Focus on the student as learners—not only does that sentence lack number agreement (one student is multiple learners?), but it doesn't say anything new. Did we not focus on students as learners pre-Common Core? Hasn't learning always been our main enterprise? Don't we always teach for understanding? Haven't we already built our curricula around mastery of core areas? This isn't a brave new world forged by Common Core; this is the kind of fluff folks in education (including, sometimes, we teachers) start saying to ourselves when we have to make the latest, greatest education reform sound like some new and useful revolution.

No longer will a text be followed from page one simply plodding through until the end; teachers will use multiple resources so that students will experience a curriculum which has meaning as well as depth and rigor. Students will develop the ability to apply learned knowledge to solve new problems and think critically [Haukaas, 2013.05.08].

Again, the insulting implication is that teachers right now plod through their textbooks, and that Common Core standards will save your children from such dull incompetence. Au contraire: I get the distinct impression that the whole point of Common Core is to make curriculum more uniform across the state and across the country.
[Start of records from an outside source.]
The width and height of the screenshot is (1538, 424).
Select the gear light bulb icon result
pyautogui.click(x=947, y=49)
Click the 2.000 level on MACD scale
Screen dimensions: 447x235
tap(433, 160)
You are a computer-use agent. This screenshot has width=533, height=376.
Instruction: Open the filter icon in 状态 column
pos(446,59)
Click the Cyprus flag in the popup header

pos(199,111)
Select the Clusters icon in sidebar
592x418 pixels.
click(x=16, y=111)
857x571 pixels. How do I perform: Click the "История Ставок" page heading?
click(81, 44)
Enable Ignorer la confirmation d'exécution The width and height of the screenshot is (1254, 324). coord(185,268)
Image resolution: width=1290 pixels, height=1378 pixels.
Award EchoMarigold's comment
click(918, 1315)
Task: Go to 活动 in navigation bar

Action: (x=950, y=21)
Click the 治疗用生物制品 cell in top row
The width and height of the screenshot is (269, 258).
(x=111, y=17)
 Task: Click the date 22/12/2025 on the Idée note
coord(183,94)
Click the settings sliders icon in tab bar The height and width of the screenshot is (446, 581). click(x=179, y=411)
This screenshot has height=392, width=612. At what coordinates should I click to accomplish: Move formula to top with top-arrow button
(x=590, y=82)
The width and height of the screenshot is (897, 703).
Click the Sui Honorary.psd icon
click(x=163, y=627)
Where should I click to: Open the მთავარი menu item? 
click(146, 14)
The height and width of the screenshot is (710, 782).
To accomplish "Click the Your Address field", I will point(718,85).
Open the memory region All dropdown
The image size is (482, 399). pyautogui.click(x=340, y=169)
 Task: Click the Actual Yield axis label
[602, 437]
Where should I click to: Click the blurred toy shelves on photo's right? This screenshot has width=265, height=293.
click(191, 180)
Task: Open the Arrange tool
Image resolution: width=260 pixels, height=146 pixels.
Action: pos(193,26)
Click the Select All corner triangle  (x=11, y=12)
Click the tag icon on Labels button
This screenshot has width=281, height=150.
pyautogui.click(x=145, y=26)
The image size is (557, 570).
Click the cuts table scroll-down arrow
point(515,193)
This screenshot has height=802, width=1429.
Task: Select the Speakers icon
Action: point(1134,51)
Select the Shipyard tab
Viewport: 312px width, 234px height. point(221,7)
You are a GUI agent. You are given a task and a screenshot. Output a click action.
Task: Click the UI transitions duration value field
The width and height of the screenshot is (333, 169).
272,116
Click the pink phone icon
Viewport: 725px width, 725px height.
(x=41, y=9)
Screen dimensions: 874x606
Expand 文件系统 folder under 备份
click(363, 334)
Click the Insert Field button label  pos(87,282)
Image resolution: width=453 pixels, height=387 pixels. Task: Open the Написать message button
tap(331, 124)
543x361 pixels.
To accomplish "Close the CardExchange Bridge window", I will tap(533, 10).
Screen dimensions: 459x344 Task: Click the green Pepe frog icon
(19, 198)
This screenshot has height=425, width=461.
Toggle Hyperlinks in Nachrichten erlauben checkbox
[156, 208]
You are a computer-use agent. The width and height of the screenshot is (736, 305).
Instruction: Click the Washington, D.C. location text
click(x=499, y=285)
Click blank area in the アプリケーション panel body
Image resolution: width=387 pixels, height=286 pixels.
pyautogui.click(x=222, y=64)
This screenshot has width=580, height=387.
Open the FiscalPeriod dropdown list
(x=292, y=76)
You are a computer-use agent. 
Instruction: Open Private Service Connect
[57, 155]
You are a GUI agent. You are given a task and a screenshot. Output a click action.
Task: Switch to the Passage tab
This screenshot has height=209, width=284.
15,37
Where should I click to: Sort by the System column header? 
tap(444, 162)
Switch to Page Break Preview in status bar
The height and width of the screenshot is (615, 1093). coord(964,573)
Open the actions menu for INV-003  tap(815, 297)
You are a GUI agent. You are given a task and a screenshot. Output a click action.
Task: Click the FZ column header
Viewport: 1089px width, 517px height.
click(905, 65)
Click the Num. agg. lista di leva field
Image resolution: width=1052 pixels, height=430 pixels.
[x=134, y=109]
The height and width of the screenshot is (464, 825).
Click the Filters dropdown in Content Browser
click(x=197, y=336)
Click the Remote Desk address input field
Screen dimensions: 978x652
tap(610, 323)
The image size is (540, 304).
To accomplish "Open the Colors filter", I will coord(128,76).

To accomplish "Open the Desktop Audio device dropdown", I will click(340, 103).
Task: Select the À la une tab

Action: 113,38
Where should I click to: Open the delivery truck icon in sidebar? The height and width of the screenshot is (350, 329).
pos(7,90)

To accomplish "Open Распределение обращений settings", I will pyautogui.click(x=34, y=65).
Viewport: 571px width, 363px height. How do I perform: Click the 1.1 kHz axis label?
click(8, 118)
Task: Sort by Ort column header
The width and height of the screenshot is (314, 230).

Common Core is supposed to make it easier for children to move from school district to school district without discontinuities in their learning. That advantage accrues only if different school districts align the scope and sequence of their classes more closely to standards. Publishers will provide textbooks closely aligned to the standards, complete with recommendations for and links to multimedia resources to satisfy Common Core. To thus prove their fidelity to Common Core, teachers and administrators will stick even more closely to their new textbooks with the little tabs on each page proving exactly which standards we are teaching in each lesson.

See, Tea Partiers? That's how you tackle Common Core. Forget the logo; attack the logos.